**ASSIGNED TASK**
After locating the line that contains "Viewport: 704px width, 616px", transcribe exactly that line and each one after it until the data ends, skipping pictures.

**Stored records**

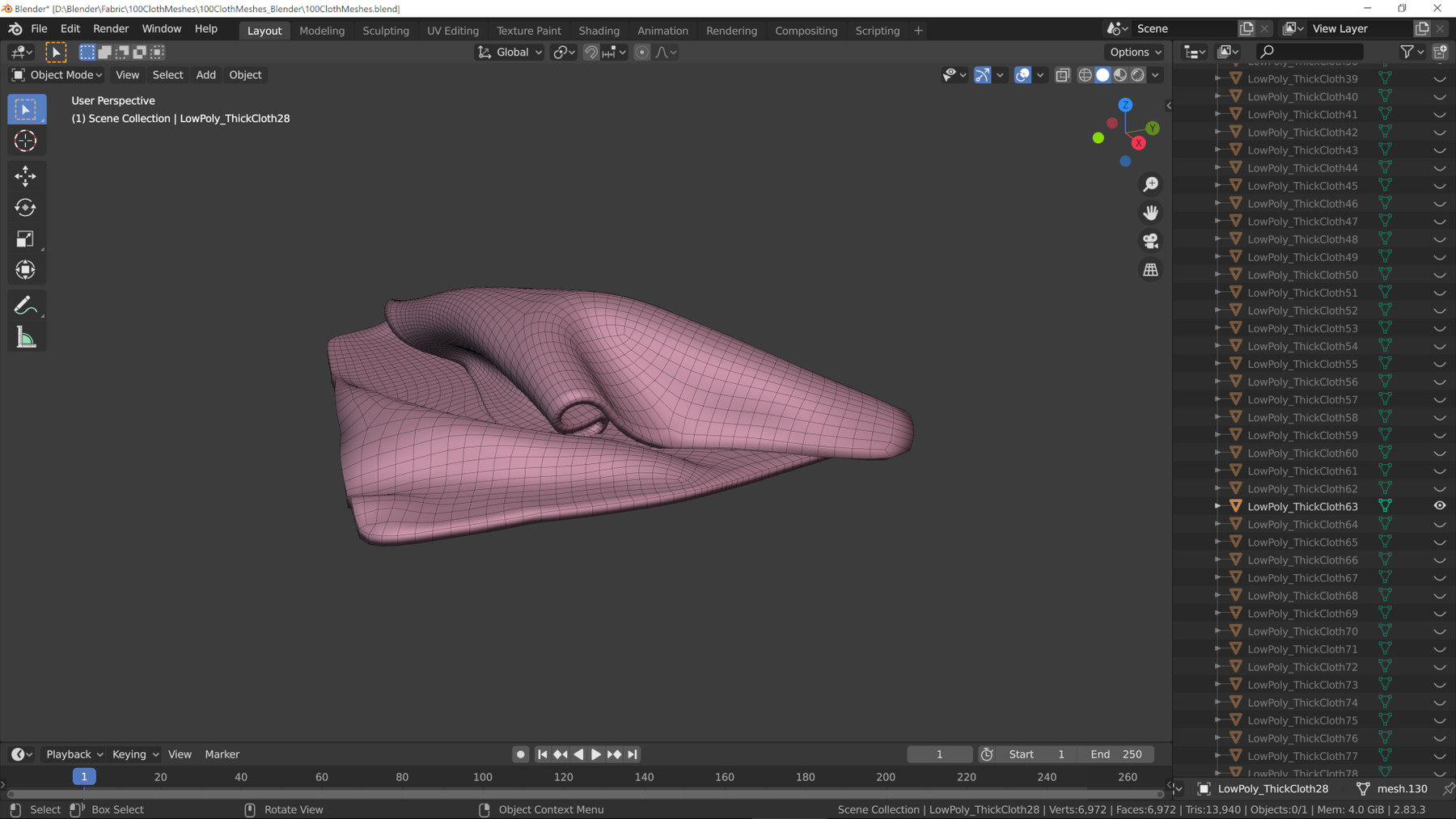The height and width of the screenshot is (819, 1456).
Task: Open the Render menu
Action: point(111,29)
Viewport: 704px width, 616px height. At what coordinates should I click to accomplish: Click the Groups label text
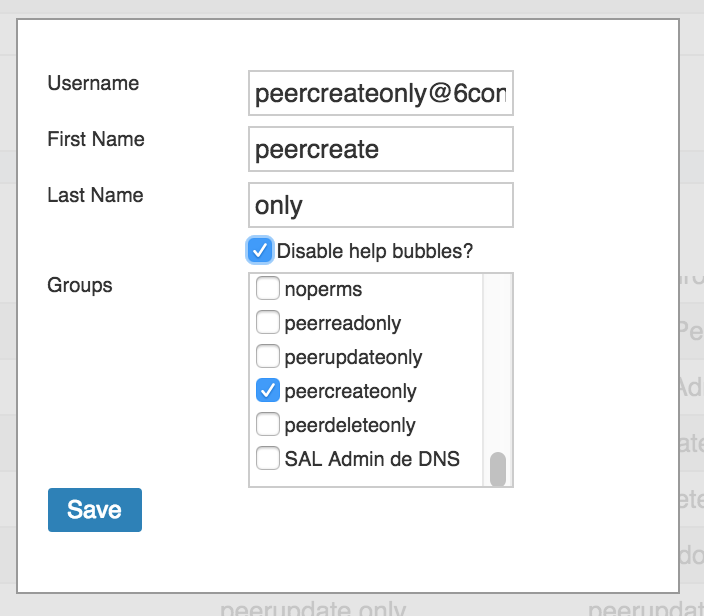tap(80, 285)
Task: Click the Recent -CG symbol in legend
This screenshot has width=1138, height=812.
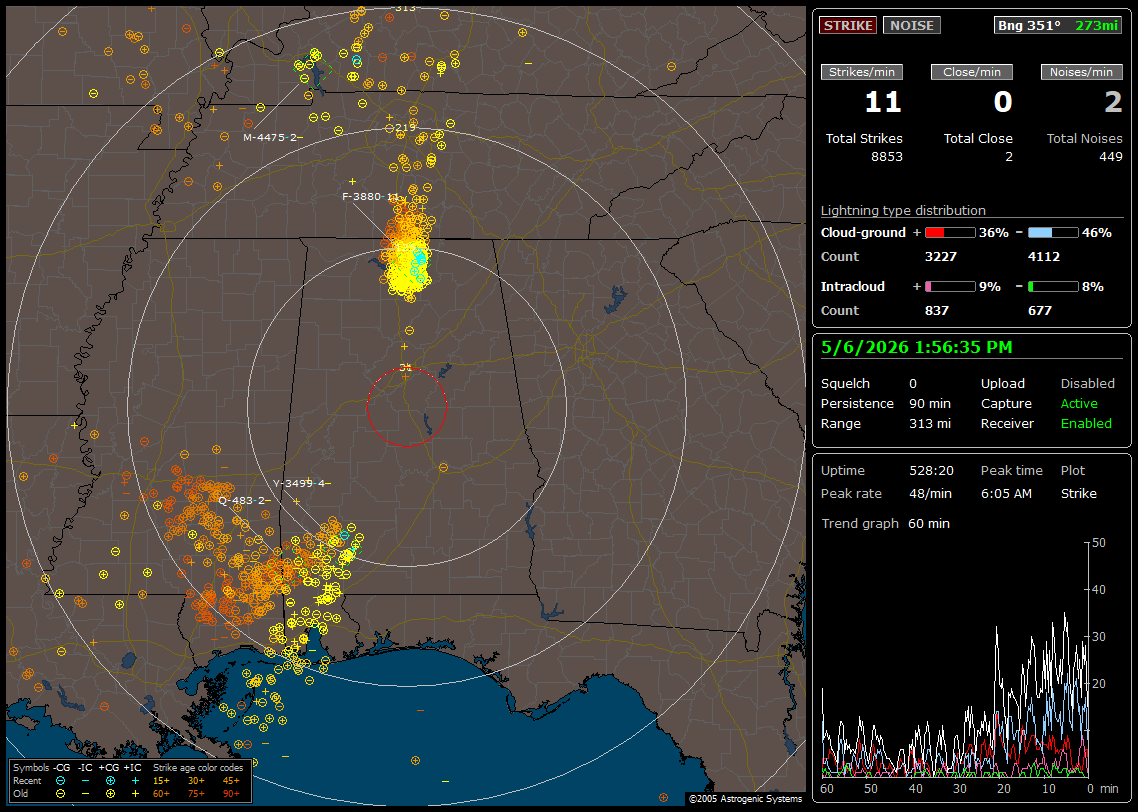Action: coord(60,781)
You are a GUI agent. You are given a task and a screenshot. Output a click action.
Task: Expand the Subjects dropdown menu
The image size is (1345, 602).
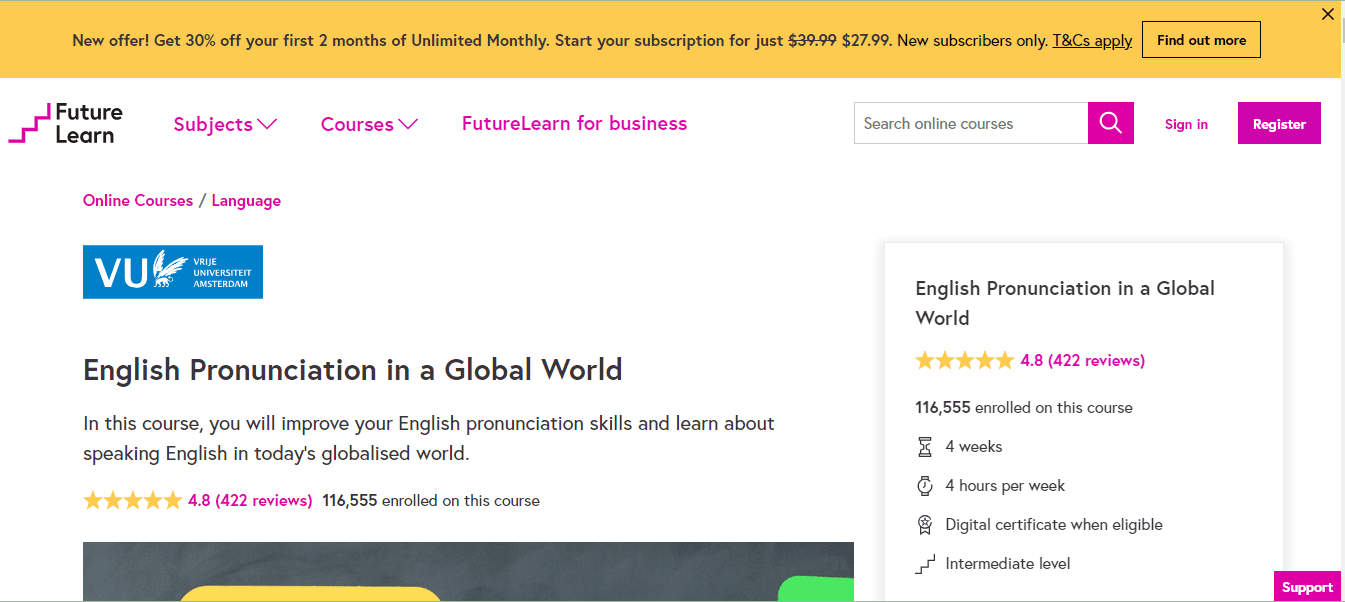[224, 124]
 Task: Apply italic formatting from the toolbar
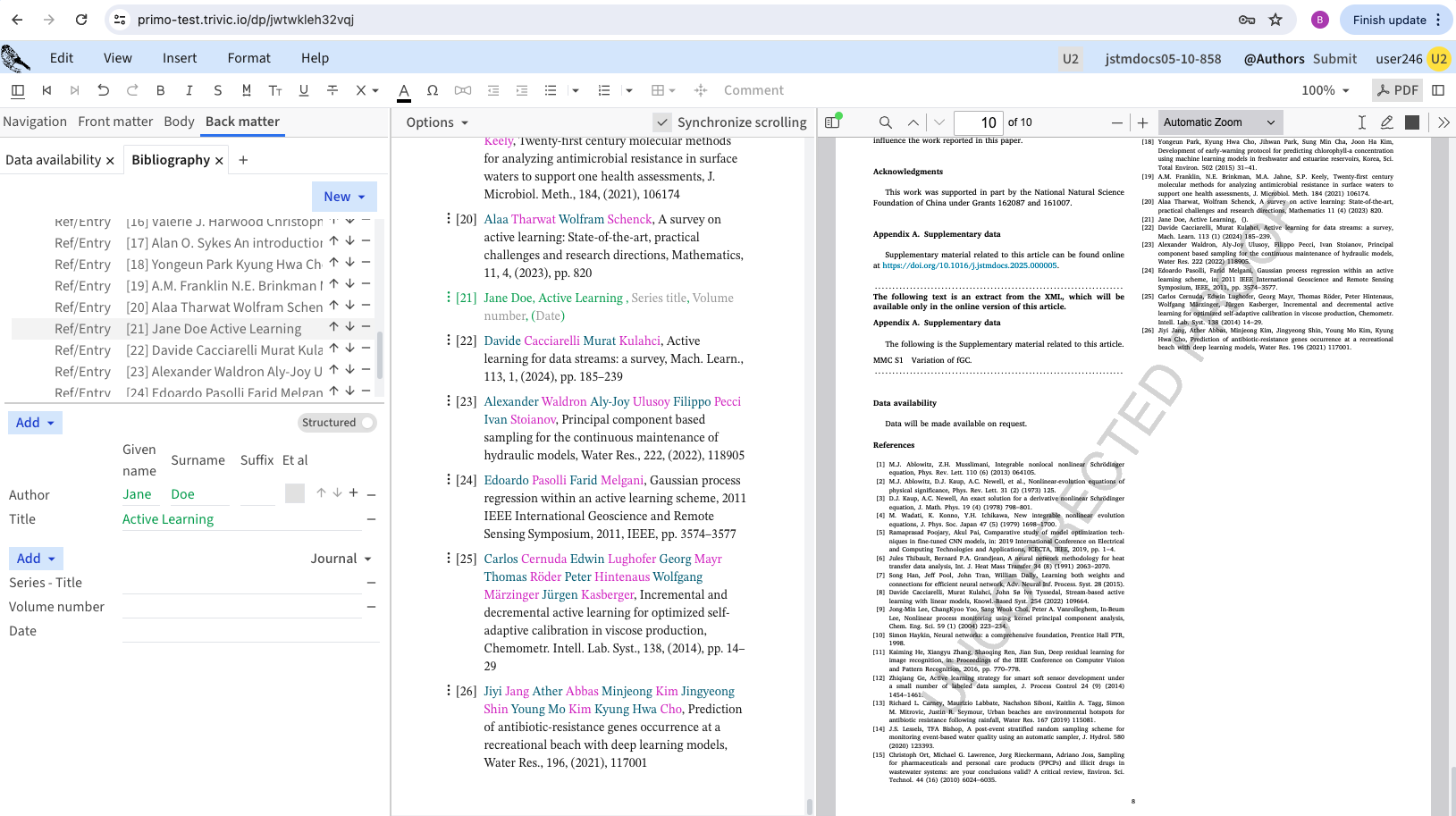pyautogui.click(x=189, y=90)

**ANSWER FOR THIS EXERCISE**
Viewport: 704px width, 616px height. At what coordinates should I click to accomplish: Click the Groups label text
tap(80, 285)
Task: Click the Recent -CG symbol in legend
This screenshot has width=1138, height=812.
Action: coord(60,781)
You are a GUI agent. You are given a task and a screenshot. Output a click action.
Task: Expand the Subjects dropdown menu
The image size is (1345, 602).
[224, 124]
 Task: Apply italic formatting from the toolbar
pyautogui.click(x=189, y=90)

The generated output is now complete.